# Required work
Could you find each line of the data below that contains the word "computer" and copy those lines?

# Stored records
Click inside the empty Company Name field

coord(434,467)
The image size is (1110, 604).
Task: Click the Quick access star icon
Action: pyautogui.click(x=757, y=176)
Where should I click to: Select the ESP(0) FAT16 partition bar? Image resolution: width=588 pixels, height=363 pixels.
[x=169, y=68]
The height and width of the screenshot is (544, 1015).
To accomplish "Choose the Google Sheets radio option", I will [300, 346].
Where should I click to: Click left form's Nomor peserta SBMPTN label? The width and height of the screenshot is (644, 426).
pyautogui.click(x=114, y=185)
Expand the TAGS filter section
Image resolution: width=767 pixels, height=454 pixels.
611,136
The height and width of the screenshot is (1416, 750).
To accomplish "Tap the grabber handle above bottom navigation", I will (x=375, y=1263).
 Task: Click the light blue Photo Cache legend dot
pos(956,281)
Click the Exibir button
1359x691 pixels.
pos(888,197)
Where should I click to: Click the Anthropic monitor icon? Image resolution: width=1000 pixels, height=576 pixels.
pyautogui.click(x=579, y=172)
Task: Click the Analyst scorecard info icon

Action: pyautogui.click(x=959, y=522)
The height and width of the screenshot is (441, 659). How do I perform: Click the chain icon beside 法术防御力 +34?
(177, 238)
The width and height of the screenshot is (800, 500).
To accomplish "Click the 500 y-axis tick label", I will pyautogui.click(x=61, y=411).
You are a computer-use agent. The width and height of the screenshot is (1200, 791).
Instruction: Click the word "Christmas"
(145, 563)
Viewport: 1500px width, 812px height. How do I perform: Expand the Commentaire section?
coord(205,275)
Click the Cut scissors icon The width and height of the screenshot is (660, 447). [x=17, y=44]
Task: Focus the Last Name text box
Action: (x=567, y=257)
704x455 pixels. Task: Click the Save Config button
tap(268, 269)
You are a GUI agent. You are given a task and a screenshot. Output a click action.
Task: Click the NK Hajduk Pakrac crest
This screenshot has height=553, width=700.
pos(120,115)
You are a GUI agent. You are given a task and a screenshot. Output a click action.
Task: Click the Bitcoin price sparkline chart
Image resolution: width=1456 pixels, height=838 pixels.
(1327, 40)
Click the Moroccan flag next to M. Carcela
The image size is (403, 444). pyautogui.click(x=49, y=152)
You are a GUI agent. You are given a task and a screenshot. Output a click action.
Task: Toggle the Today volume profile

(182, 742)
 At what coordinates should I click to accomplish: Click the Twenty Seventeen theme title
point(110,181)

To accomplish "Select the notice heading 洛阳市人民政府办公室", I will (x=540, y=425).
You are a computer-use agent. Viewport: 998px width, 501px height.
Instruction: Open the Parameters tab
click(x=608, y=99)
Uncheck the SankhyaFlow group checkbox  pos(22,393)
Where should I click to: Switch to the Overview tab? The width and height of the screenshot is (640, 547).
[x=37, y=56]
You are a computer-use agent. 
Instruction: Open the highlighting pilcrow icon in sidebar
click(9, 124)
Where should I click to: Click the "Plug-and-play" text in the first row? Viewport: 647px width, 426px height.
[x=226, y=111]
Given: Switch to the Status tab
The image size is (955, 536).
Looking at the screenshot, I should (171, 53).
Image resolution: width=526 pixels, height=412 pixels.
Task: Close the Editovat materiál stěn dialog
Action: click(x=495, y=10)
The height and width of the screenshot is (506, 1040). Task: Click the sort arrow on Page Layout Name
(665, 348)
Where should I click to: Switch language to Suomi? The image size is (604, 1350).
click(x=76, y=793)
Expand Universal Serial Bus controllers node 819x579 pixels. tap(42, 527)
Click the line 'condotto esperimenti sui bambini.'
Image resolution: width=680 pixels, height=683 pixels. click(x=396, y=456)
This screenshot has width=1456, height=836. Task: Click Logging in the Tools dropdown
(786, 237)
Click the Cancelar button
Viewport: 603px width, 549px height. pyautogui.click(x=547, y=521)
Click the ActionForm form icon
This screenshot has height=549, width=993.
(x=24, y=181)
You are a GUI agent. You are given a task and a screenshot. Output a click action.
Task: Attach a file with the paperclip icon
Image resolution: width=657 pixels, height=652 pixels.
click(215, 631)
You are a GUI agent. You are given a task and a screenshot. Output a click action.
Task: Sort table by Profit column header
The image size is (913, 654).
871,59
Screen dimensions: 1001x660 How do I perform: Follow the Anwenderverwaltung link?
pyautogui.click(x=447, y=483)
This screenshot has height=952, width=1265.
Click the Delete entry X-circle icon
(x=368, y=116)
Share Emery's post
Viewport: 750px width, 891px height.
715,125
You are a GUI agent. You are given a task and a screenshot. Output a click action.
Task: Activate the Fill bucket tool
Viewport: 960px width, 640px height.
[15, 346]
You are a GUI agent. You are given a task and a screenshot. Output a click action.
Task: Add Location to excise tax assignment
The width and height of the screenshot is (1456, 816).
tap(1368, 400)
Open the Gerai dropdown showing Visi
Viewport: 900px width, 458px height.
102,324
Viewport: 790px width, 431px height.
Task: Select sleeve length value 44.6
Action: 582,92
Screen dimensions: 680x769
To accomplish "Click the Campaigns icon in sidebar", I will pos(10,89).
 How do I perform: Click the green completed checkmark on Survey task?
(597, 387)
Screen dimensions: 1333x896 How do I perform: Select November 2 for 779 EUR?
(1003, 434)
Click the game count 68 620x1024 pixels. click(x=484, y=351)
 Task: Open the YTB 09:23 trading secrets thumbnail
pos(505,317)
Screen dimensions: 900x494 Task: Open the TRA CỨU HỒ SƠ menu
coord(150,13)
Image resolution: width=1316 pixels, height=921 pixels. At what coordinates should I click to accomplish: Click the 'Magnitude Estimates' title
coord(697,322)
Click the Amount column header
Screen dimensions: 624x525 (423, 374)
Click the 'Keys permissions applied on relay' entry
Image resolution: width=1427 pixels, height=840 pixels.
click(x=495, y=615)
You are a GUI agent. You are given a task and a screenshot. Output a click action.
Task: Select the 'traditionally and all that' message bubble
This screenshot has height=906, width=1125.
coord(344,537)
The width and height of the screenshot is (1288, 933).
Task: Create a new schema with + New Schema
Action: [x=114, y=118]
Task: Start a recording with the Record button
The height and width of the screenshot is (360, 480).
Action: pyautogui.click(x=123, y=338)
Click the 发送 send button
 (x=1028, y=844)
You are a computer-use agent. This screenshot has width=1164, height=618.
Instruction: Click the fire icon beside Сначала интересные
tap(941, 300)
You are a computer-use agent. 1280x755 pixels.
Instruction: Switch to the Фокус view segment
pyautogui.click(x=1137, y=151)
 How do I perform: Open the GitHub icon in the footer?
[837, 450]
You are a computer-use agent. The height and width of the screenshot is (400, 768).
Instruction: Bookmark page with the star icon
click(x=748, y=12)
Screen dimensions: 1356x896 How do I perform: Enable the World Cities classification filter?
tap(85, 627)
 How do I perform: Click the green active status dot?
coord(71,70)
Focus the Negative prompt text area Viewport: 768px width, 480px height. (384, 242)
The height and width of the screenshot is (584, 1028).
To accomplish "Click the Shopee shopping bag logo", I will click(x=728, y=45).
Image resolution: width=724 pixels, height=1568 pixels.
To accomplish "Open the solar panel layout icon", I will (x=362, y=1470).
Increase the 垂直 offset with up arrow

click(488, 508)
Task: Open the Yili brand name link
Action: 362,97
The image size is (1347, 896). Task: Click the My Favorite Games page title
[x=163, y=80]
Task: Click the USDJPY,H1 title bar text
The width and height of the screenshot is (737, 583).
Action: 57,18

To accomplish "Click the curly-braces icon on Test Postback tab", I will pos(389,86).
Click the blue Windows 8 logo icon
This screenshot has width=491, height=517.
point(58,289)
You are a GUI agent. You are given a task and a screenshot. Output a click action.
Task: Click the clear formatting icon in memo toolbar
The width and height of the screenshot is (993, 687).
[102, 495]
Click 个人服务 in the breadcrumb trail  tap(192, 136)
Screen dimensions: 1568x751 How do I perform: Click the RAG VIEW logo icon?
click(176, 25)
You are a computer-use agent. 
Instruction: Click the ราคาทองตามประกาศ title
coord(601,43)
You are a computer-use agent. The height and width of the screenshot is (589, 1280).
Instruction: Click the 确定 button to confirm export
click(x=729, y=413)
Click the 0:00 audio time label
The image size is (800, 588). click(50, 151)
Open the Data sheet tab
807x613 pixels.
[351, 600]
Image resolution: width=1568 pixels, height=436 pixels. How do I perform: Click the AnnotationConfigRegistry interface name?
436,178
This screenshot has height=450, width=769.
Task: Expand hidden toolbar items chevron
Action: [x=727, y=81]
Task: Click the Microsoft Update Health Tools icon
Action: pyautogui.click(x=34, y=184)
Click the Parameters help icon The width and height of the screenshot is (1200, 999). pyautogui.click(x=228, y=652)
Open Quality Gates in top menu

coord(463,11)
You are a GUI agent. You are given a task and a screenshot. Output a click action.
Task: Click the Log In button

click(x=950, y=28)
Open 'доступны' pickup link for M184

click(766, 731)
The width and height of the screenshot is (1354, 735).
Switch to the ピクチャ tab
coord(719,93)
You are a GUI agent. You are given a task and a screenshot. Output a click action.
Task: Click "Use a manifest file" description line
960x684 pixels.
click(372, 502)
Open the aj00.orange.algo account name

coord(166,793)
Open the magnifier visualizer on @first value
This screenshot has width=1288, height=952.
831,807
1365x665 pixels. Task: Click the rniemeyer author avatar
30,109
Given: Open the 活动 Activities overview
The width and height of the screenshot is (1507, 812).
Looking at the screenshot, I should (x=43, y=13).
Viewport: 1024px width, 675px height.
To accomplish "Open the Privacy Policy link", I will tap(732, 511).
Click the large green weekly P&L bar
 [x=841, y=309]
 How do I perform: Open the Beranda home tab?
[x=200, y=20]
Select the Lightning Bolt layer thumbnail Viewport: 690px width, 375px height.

# Output below
You are a computer-use agent. The width and height of the screenshot is (1200, 791).
You are a computer-use agent. Viewport: 998px width, 501px height.
You are a computer-use agent. 
You are a computer-use agent. This screenshot has width=1164, height=618.
You are a computer-use agent. 1280x755 pixels.
You are a computer-use agent. The height and width of the screenshot is (400, 768).
You are a computer-use agent. 
You are a computer-use agent. The height and width of the screenshot is (589, 1280).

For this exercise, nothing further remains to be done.